▸ Extract to read
┄┄┄┄┄┄┄┄┄┄

High employee turnover is not only detrimental to the positive culture of a practice, it is also costly. It puts strain on the staff members who stick with you, as they can become frustrated and struggle with additions to their already heavy workloads. Turnover like this builds resentment and interferes with communication and teamwork, leaving you with an unhappy staff. Further, if your most competent employees leave because they are unhappy, the success of your business is at risk. On the other hand, a highly competent, engaged, and happy staff allows the physician to practice more efficiently and the business to grow.

BEING PROACTIVE

As the business of health care becomes more competitive, there are more venues for employees to speak out regarding environment issues at their workplace. Negative online postings or complaints on social media can have the potential to decrease employee engagement.

We have found that it is important to be proactive rather than reactive. We make a concerted effort to promote a positive work culture by creating a family atmosphere in our offices. Building camaraderie results in a high-functioning team. Communication flows freely, and employees work at their best. The focus shifts from negative work experiences to career satisfaction, which is crucial to a positive culture and, ultimately, to the quality of patient care.

┄┄┄┄┄┄┄┄┄┄

[Collected data entries]
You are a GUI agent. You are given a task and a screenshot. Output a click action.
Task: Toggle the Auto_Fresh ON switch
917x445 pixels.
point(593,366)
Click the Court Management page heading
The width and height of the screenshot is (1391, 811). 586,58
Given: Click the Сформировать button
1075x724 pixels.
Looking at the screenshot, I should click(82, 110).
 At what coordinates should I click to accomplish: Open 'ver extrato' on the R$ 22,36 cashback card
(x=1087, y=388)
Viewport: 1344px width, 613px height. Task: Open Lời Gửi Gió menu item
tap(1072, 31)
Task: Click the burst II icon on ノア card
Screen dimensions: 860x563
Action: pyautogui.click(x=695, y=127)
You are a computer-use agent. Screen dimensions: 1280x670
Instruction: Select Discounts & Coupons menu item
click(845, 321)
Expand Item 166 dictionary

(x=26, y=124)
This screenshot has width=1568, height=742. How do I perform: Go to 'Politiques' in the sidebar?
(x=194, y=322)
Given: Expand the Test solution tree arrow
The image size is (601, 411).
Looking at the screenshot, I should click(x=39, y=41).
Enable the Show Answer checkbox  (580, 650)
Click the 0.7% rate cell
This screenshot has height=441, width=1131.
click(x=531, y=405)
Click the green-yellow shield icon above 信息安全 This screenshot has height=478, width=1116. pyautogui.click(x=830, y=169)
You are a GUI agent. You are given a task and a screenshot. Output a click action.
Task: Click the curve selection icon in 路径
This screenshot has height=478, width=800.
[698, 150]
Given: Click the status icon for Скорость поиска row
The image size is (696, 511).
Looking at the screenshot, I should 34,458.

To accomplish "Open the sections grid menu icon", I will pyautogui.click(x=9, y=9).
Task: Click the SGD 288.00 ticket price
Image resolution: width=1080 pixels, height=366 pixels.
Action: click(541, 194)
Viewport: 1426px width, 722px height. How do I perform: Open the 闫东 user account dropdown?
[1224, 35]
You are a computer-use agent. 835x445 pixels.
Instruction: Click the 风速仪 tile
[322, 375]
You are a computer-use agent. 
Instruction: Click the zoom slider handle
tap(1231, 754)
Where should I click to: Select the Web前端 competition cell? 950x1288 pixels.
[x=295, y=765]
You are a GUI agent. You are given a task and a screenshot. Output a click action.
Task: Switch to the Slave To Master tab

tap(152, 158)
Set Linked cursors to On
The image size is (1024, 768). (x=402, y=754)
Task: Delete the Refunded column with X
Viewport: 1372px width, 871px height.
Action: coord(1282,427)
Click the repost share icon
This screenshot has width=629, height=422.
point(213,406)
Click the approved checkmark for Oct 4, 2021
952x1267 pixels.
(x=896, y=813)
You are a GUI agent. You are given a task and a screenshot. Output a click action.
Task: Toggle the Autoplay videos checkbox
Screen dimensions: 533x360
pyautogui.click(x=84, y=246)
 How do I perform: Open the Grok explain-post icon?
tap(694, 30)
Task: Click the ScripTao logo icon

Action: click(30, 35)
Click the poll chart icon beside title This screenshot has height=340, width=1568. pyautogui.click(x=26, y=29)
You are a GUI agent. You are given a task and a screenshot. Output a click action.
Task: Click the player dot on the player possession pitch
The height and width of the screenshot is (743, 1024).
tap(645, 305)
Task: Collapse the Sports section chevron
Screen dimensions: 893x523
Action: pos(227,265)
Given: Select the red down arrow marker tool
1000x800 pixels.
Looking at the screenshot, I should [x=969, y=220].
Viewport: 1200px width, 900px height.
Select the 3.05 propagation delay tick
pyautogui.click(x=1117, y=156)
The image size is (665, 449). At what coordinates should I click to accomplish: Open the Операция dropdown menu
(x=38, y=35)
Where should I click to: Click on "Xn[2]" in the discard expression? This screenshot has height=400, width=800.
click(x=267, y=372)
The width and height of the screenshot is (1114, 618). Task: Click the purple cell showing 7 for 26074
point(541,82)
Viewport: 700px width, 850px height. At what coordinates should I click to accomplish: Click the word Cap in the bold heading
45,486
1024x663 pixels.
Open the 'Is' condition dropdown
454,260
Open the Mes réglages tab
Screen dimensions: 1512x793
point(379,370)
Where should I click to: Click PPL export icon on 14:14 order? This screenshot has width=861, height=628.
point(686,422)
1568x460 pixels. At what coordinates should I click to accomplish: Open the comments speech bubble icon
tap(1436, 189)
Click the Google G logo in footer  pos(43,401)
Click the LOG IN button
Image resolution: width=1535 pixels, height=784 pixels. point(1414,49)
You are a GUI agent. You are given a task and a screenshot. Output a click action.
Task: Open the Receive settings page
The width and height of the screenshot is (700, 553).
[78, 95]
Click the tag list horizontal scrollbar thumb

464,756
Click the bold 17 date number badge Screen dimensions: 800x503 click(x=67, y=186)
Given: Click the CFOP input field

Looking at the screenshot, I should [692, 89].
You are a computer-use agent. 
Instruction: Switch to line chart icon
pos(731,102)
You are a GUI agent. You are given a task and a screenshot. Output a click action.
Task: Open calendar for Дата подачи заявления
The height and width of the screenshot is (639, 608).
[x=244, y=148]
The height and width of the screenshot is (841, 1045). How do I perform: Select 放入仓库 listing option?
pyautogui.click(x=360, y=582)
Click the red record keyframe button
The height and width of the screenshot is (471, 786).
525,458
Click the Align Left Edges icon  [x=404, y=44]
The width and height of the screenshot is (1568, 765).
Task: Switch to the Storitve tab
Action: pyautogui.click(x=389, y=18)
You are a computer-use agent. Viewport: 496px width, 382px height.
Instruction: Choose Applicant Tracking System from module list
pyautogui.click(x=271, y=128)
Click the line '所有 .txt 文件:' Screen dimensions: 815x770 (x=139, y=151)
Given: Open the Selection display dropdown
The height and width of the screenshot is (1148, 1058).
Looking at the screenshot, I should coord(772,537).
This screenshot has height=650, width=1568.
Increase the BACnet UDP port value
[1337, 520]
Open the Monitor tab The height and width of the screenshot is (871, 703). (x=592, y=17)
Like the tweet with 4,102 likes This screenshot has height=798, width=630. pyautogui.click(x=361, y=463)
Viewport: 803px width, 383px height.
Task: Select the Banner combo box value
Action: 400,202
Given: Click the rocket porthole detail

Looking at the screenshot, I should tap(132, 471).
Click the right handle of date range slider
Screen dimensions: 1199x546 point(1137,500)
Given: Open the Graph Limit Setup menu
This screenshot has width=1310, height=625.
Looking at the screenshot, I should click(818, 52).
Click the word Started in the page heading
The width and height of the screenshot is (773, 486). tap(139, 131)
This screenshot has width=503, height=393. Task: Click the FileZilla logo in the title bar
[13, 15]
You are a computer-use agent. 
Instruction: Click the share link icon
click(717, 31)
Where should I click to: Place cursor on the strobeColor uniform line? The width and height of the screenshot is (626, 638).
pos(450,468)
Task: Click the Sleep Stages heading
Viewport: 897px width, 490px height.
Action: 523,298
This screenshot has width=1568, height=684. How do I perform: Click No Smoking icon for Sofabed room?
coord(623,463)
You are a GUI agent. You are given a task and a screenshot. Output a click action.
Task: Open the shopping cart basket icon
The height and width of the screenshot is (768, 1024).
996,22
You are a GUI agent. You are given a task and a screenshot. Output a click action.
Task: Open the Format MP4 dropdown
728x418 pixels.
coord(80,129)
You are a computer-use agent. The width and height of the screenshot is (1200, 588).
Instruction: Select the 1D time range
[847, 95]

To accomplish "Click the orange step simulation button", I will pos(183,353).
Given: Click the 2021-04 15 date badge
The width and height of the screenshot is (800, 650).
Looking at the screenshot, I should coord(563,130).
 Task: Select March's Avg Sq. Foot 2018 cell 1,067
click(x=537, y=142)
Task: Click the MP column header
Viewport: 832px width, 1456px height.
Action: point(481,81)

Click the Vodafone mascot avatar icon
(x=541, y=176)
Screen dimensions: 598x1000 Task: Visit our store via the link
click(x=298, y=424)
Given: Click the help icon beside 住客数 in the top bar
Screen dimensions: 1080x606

┄┄┄┄┄┄┄┄┄┄

▸ To do
A. In the passage on employee turnover, what does a highly competent, engaged, and happy staff allow?
B. Please extend the passage on employee turnover and work culture, picking up right after its final sentence.

▸ Activity answers
A. It allows the physician to practice more efficiently and the business to grow.

B.
ENCOURAGING ENGAGEMENT

To encourage teamwork, we cross-train employees at all levels. Cross-training, although it may seem at first glance to be job-threatening, allows employees to pitch in when needed because they have the knowledge to do so. When employees step up to fill in for others, they soon learn that what goes around comes around. This turns thoughts of “that is not my job” into offers to help their work family.

Growth of our practice over recent years has resulted in more opportunities for upward mobility within the practice, so we have had the ability to give talented and ambitious employees the chance to take on more responsibility. This has in turn resulted in better retention. Employees invested in their careers and their company realize that there are growth opportunities within the practice so there is no need to leave.

To encourage employee engagement, we took a tip from Vance Thompson Vision: We hold company-wide social events that include staff and their families when appropriate. These outings allow staff members to bond, build memories, and develop mutual respect.

Because our practice has eight locations, we have eight social events each year. We allow each center to plan one event per year and invite the entire company. These events have included summer picnics, a trip to the local zoo and rainforest, a river cruise, bowling, and toboggan ride excursions. We also have an annual holiday party at which we issue awards, complete with red carpet, that the employees have voted on. The prizes are given in categories such as “best car,” “class clown,” and “most innovative.”

Figure 11. Staff members took to the Nautica Queen on a Cleveland Eye Clinic social event.

Figure 12. Therapy dog day at Cleveland Eye Clinic.

Figure 13. One of the staff awards given out at the practice’s 2018 holiday party.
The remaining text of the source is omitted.